### Exercise tasks
a - In the ICRC news report, on what date did Peter Maurer visit the children's hospital in Horlivka?
b - Pick up the ICRC news report right after its last sentence and keep it going.
(Source extract Opens)
International Committee of the Red Cross (ICRC) President Peter Maurer visits a children's hospital, which is under reconstruction in the rebel-controlled town of Horlivka (Gorlovka) near Donetsk, Ukraine, November 6, 2020.
International Committee of the Red Cross (ICRC) President Peter Maurer visits a children's hospital, which is under reconstruction in the rebel-controlled town of Horlivka (Gorlovka) near Donetsk, Ukraine, November 6, 2020. Reuters / ALEXANDER ERMOCHENKO

The head of the International Committee of the Red Cross (ICRC) told Reuters on Tuesday that he was "cautiously positive" that the aid agency would gain access to Ukrainian and Russian troops detained in the context of the conflict.

Peter Maurer, ICRC President, said that this was based on a "good understanding" of the neutral aid agency's work from his discussions with senior officials on both sides of the nearly week-old conflict.
(Source extract Closes)
(Extracted data Opens)
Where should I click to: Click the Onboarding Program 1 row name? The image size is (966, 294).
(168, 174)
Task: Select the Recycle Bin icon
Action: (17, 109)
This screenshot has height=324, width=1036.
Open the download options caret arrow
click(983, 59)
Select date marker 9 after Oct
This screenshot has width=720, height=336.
(Extracted data Closes)
(Extracted data Opens)
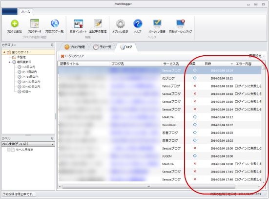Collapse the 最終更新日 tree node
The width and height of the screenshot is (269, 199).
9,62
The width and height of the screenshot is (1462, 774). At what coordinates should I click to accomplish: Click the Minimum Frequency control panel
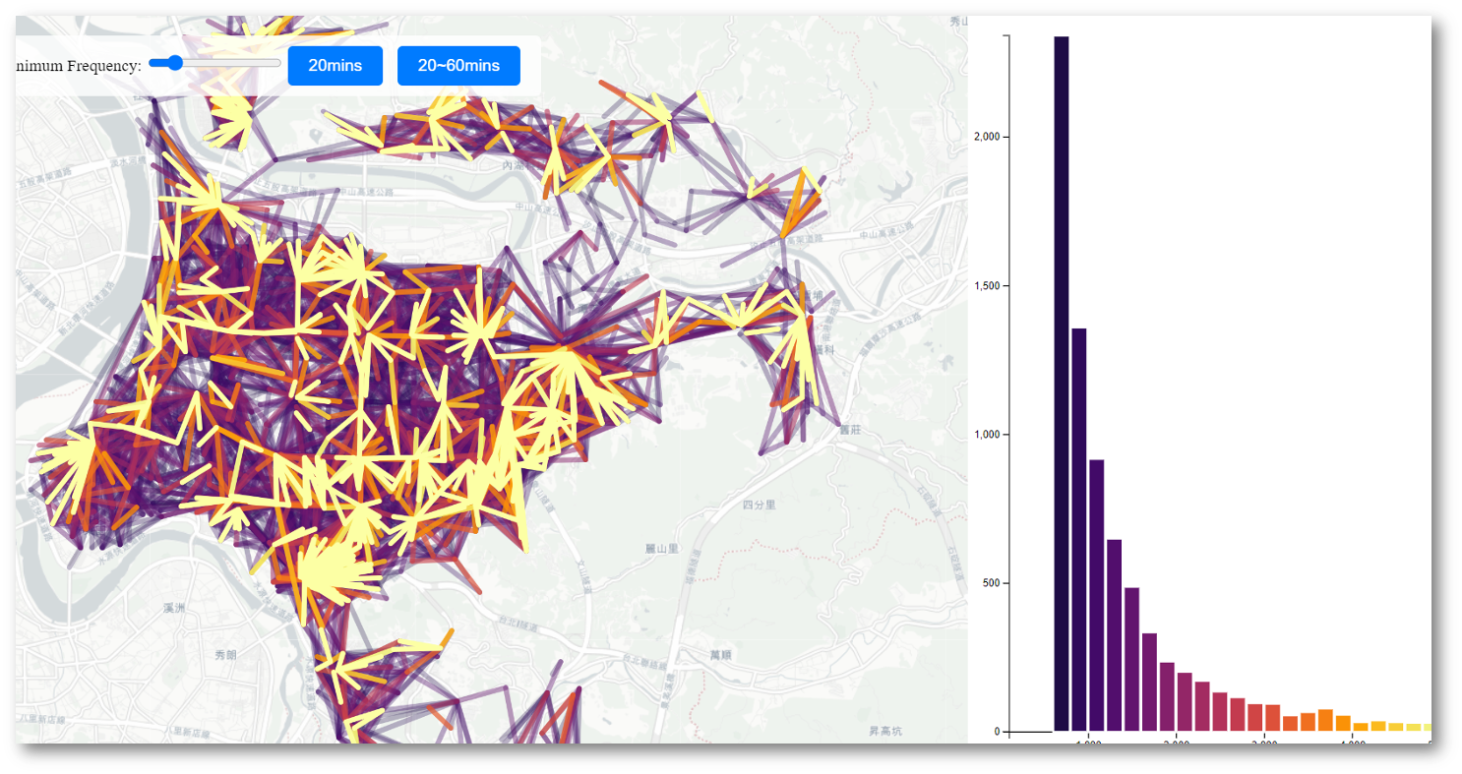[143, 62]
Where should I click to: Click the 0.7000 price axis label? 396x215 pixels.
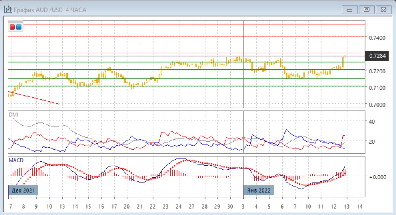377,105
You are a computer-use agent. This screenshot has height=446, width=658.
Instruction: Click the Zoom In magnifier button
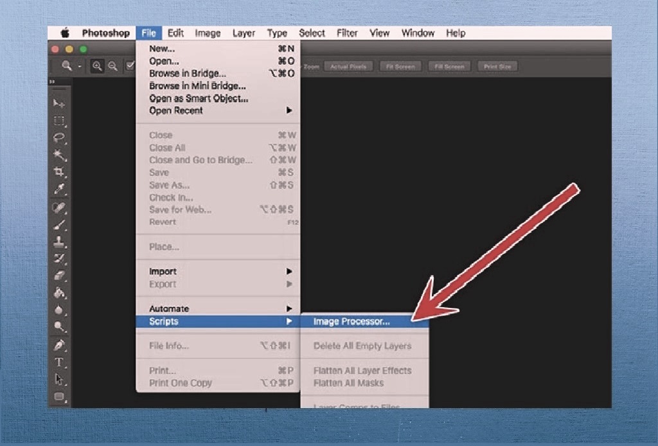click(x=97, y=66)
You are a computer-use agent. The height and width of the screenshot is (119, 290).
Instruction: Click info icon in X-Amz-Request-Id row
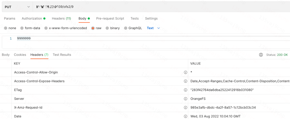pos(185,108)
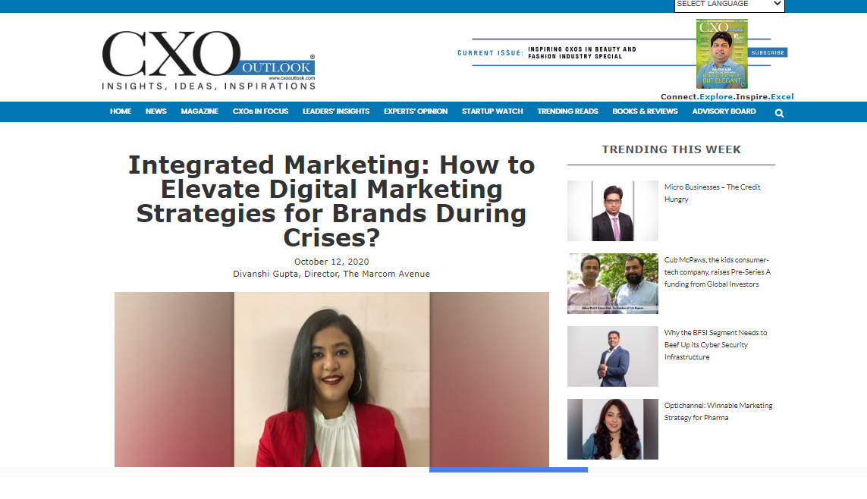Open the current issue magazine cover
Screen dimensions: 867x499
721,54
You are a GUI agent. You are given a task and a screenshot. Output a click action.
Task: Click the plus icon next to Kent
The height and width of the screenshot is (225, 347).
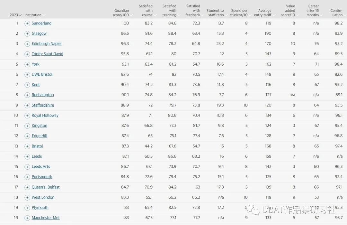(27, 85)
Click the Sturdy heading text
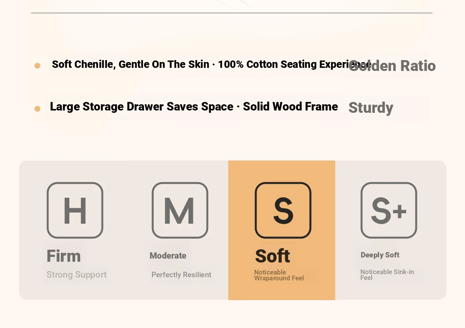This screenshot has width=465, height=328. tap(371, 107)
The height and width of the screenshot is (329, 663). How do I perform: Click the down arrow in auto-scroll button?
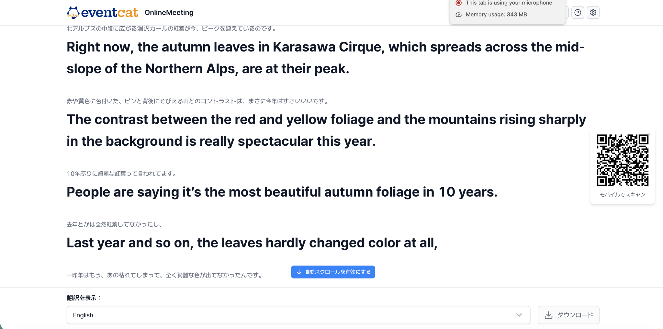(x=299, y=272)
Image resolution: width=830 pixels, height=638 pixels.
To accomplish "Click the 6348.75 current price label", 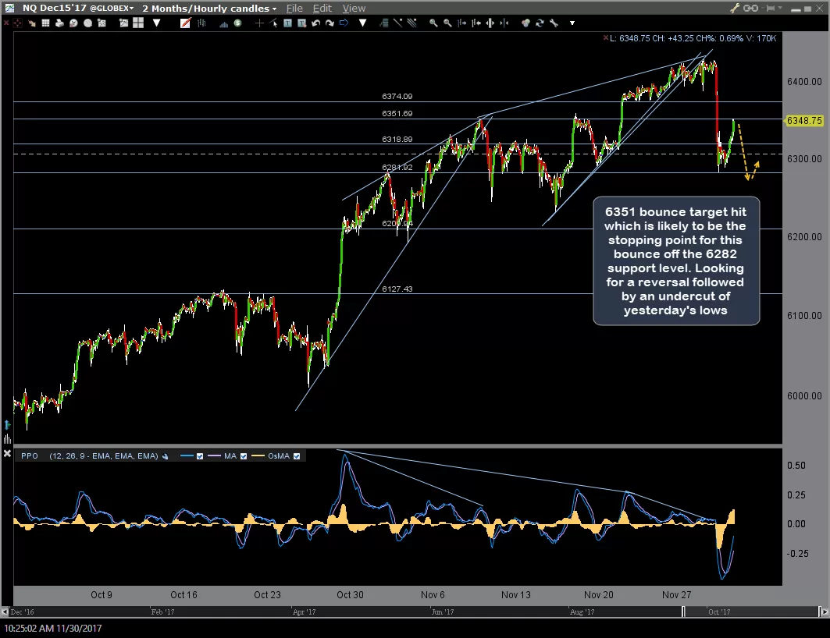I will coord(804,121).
(Extracted data Closes)
### Your responses
a - November 6, 2020.

b -
Maurer, asked about detainee visits, said: "It hasn't happened yet. But I am cautiously positive from my conversations now over the last couple of days with Ukrainian and Russian interlocutors that there is a good understanding of what the legal situation is, and about the importance of ICRC having access (to detainees) and being able to do that work."

He added: "It will need security, logistics, everything in place. That's not for tomorrow, immediately. But I haven't found political objections, either from the one side or another side, to ICRC's basic and core mandate functions."